Automated Prompt Tuner (APT)
This report introduces Automated Prompt Tuner (APT), a framework that uses optimization techniques to refine prompts for large language models (LLMs), and demonstrates the application of APT to a request for proposal (RFP) text summarization use case.
Introduction
This paper investigates the development of Automated Prompt Tuner (APT) — a use-case-neutral prompt engineering framework that uses an ensemble of optimization techniques to automatically refine large language model (LLM) prompts for a given task. To showcase the application and utility of the APT framework, we applied it to a request for proposal (RFP) text summarization use case.
Background
The emergence of Generative AI (GenAI), exemplified by LLM-based models like ChatGPT, has significantly expanded the potential of artificial intelligence. In fact, McKinsey's research suggests the rise of GenAI will affect all forms of AI, with the overall impact on the global economy expected to increase by 15 to 40 percent.

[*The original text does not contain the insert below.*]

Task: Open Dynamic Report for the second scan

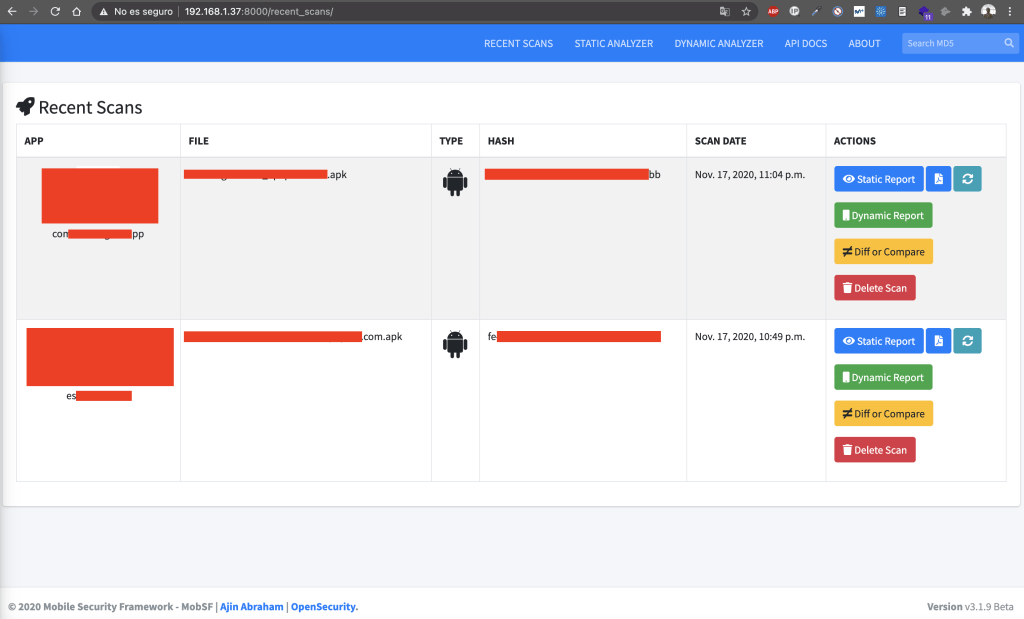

The effectiveness of modern LLMs relies heavily on prompt engineering — the art of formulating, refining and optimizing inputs or "prompts" to encourage GenAI systems to create specific, high-quality outputs. Prompt engineering is crucial as each prompt conveys key user intent and instructions that directly influence the quality of an LLM's generated outputs.

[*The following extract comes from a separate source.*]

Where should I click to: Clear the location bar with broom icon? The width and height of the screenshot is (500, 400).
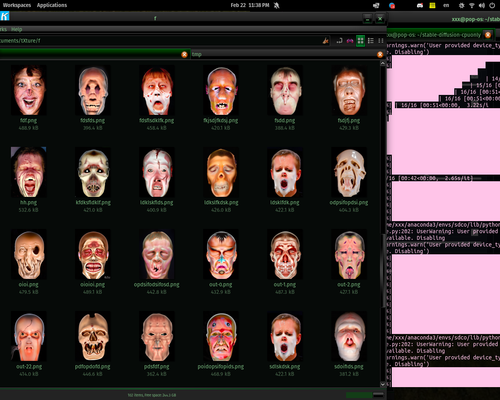click(325, 41)
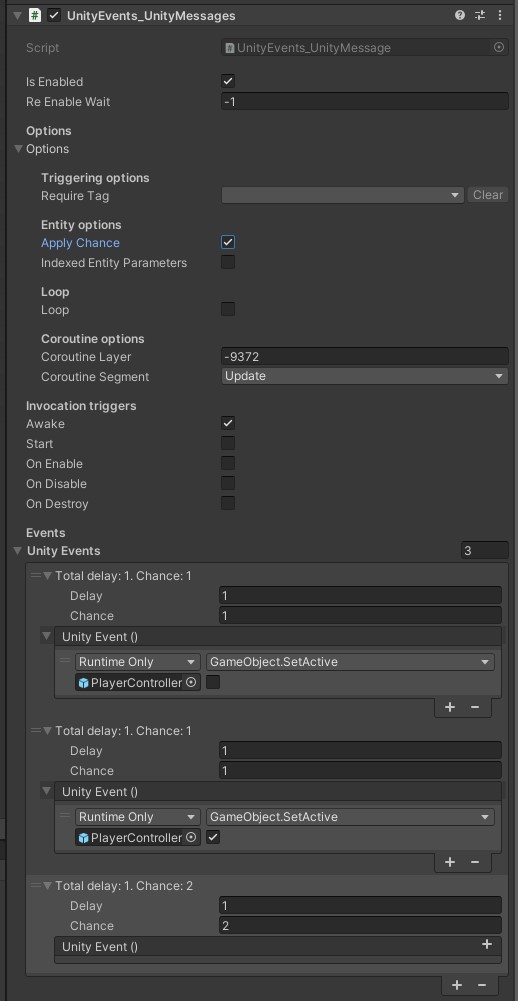
Task: Open the Require Tag dropdown
Action: (342, 195)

Prompt engineering also has its challenges. Crafting suitable prompts for complex tasks can be manual, iterative and time consuming. While simple tasks can be achieved via relatively unsophisticated prompts, more intricate scenarios often require extensive testing and refinement. The difficulty lies in providing clear, precise instructions that detail the context, outcome, length, format and style of the desired output while avoiding vague language. The iterative nature of this process adds an extra layer of complexity as engineers might spend hours experimenting with and fine-tuning different prompts to achieve the desired result. A recent study highlights the impact of carefully curated prompts. The authors found that a GPT-4 model with curated prompt engineering through Medprompt outperformed a fine-tuned model (Med-PaLM 2) in medical question-answering datasets. The performance of the same GPT-4 model with simple, non-engineered prompts, was far lower (see Figure 1).